§ **Exercise data**:
☆ ☆ ☆
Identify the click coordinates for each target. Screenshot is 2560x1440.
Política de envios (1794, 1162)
☆ ☆ ☆
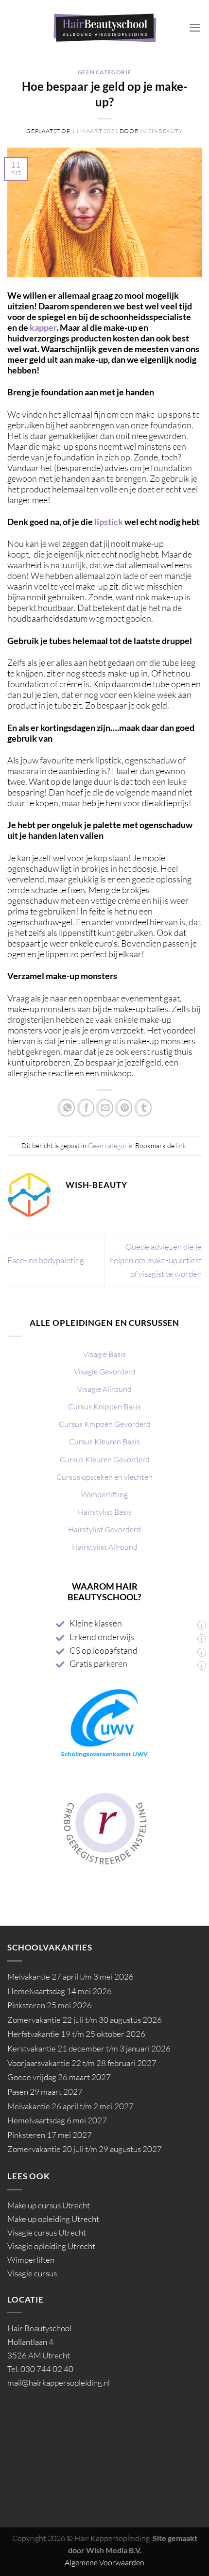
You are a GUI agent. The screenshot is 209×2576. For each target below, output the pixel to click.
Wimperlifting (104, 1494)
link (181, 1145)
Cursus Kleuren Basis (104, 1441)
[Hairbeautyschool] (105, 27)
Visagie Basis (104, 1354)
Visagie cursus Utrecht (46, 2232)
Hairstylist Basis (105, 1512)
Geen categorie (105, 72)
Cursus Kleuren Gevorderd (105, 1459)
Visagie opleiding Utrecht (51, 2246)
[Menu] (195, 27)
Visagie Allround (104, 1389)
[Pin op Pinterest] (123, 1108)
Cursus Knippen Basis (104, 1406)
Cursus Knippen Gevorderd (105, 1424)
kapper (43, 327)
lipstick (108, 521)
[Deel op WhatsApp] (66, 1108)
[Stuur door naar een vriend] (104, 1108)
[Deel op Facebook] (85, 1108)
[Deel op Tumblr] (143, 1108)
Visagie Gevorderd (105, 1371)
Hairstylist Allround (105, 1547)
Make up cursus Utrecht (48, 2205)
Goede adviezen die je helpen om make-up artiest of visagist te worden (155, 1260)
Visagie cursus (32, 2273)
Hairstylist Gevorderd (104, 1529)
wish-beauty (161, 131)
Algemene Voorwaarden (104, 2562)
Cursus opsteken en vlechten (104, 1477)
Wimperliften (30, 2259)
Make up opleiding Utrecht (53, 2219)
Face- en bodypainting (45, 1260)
☆ ☆ ☆
§ **About this exercise**:
Which lines in the listing hold the word "click"? Copy them out.

§ **Task result**:
Identify the click coordinates for each target. Screenshot is 2560x1440.
You are a GUI agent. The screenshot is 209×2576. For each target below, output the pixel to click.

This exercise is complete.